Data items
□ □ □ □ □

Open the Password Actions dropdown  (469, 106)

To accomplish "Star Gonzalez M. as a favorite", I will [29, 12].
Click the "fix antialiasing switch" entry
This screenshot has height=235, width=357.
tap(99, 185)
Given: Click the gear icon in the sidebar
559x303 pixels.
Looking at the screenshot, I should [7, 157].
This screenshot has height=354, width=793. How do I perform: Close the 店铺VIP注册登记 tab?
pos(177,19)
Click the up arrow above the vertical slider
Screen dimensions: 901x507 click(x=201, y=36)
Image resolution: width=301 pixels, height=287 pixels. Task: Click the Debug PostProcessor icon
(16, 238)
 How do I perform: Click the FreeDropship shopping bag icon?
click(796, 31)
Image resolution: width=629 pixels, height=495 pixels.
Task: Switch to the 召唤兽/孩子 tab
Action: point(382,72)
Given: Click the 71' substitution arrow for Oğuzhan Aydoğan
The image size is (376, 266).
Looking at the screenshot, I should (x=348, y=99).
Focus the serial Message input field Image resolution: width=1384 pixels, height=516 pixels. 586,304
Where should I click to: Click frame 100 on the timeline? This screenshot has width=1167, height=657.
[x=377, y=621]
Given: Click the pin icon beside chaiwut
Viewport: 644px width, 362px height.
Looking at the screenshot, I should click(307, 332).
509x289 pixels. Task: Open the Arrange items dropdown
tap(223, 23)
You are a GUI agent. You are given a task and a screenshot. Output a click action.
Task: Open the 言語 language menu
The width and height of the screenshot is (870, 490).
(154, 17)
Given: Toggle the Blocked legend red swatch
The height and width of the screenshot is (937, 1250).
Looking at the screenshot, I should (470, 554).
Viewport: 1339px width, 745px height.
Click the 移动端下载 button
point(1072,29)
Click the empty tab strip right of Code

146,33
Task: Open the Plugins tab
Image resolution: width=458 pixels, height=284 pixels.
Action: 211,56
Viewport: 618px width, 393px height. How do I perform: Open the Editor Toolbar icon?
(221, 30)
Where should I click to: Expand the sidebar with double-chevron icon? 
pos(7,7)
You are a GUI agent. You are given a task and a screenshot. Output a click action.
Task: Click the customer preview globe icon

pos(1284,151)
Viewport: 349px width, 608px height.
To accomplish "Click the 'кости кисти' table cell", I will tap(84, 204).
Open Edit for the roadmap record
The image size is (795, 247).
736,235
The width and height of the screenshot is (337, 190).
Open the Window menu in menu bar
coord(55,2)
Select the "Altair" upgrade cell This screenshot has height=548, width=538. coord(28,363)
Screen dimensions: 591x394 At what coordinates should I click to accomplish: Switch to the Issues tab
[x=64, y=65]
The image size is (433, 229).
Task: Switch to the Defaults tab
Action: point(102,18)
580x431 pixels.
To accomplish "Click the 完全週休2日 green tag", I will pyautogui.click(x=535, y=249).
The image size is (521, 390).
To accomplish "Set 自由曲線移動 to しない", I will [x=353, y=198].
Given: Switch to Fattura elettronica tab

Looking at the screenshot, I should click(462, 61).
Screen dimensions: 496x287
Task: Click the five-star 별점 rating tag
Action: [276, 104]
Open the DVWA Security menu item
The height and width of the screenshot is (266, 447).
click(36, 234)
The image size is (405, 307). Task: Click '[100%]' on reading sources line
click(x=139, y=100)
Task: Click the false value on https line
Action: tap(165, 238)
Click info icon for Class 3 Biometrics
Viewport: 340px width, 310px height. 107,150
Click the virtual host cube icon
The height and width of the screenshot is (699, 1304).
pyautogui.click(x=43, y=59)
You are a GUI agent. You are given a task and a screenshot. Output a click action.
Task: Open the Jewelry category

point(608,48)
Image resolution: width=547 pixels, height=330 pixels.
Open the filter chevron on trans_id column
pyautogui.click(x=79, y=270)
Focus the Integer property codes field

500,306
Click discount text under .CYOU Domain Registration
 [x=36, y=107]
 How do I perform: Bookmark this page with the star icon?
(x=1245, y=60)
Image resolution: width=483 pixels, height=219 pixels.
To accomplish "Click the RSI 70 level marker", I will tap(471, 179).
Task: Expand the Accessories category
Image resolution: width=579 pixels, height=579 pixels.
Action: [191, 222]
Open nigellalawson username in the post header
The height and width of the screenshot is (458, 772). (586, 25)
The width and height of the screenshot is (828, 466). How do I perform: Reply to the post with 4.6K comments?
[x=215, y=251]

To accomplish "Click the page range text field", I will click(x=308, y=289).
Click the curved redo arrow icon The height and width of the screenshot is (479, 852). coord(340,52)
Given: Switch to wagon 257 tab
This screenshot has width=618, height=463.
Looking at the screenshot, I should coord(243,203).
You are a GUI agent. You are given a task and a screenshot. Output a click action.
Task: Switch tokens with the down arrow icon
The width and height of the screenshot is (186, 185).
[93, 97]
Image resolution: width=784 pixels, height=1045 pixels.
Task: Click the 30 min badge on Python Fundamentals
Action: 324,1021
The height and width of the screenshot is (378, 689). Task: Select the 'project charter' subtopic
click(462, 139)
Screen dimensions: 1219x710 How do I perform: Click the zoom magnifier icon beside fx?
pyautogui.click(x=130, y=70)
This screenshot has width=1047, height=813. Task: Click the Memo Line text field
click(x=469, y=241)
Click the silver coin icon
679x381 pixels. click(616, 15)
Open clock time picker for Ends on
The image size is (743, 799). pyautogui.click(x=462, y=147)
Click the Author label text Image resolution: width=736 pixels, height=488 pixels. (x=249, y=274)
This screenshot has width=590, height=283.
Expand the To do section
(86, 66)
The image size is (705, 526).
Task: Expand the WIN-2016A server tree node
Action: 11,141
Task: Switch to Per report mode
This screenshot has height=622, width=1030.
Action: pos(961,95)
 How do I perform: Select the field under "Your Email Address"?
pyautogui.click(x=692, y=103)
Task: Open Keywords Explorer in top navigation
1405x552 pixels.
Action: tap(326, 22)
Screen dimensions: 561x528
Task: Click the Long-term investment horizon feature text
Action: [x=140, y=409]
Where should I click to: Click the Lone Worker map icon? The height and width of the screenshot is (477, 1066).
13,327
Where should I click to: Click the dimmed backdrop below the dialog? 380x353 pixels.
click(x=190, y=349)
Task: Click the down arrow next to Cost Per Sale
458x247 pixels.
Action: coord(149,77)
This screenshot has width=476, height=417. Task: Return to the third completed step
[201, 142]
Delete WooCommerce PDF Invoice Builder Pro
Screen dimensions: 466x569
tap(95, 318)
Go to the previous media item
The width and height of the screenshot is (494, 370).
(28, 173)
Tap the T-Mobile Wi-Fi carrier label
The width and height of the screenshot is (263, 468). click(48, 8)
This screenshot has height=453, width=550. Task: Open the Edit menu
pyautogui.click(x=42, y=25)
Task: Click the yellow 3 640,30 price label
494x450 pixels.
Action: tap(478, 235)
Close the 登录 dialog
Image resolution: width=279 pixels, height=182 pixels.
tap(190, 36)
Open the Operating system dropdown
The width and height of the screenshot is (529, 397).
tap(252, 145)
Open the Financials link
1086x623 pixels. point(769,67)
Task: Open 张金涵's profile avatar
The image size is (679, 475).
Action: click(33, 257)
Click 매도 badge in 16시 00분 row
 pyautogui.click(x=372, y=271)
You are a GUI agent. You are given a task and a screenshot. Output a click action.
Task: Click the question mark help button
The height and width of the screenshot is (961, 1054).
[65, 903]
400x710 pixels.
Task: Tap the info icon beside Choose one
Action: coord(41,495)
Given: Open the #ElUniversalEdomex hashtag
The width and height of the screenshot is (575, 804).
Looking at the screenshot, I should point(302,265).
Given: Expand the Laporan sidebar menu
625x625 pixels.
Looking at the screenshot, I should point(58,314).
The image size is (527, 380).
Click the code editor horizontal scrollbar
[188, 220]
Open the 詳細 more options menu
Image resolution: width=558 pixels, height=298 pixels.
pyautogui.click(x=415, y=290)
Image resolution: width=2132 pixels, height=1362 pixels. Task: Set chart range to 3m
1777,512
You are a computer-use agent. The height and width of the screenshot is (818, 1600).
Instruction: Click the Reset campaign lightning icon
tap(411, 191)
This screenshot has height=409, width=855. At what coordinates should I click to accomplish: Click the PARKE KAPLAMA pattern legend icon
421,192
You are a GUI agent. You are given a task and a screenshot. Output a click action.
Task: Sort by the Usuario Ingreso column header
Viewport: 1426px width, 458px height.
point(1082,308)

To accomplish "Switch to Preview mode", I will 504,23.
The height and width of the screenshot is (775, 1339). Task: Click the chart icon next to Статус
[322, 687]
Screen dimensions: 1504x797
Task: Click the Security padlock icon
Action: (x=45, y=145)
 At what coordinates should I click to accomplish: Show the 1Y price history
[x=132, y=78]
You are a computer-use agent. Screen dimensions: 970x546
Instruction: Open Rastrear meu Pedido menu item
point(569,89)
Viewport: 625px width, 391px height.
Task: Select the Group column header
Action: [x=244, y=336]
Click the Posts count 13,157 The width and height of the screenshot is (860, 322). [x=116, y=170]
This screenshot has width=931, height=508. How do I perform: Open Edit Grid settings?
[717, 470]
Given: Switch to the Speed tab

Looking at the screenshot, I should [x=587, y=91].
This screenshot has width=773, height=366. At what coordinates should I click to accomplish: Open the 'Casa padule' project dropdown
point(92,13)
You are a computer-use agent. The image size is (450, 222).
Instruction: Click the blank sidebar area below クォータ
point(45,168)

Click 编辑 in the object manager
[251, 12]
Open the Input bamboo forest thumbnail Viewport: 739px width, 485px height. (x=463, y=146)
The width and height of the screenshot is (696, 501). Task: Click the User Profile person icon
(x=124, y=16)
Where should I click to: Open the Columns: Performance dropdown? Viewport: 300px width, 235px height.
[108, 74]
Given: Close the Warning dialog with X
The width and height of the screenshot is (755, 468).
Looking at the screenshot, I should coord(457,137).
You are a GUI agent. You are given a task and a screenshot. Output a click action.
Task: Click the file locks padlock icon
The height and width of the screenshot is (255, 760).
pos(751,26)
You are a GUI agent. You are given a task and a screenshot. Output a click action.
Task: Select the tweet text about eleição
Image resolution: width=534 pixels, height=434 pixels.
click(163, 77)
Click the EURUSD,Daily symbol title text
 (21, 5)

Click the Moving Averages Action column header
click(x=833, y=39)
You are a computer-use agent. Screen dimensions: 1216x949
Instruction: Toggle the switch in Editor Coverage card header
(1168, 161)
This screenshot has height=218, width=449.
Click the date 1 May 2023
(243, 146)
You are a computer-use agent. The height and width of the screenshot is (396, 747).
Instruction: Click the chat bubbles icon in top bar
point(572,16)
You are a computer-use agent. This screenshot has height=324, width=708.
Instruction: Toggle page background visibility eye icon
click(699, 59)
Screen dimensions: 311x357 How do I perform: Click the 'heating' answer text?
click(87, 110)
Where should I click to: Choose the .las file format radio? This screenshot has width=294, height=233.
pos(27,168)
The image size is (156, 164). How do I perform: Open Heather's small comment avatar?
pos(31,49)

□ □ □ □ □

Prompt – Keep only the lines from the one containing "The width and height of the screenshot is (696, 501)." through the final line of the records, and transcribe them exactly.

Problem solution –
The width and height of the screenshot is (696, 501). Task: Click the User Profile person icon
(x=124, y=16)
Where should I click to: Open the Columns: Performance dropdown? Viewport: 300px width, 235px height.
[108, 74]
Given: Close the Warning dialog with X
The width and height of the screenshot is (755, 468).
Looking at the screenshot, I should coord(457,137).
You are a GUI agent. You are given a task and a screenshot. Output a click action.
Task: Click the file locks padlock icon
The height and width of the screenshot is (255, 760).
pos(751,26)
You are a GUI agent. You are given a task and a screenshot. Output a click action.
Task: Select the tweet text about eleição
Image resolution: width=534 pixels, height=434 pixels.
click(163, 77)
Click the EURUSD,Daily symbol title text
 (21, 5)

Click the Moving Averages Action column header
click(x=833, y=39)
You are a computer-use agent. Screen dimensions: 1216x949
Instruction: Toggle the switch in Editor Coverage card header
(1168, 161)
This screenshot has height=218, width=449.
Click the date 1 May 2023
(243, 146)
You are a computer-use agent. The height and width of the screenshot is (396, 747).
Instruction: Click the chat bubbles icon in top bar
point(572,16)
You are a computer-use agent. This screenshot has height=324, width=708.
Instruction: Toggle page background visibility eye icon
click(699, 59)
Screen dimensions: 311x357 How do I perform: Click the 'heating' answer text?
click(87, 110)
Where should I click to: Choose the .las file format radio? This screenshot has width=294, height=233.
pos(27,168)
The image size is (156, 164). How do I perform: Open Heather's small comment avatar?
pos(31,49)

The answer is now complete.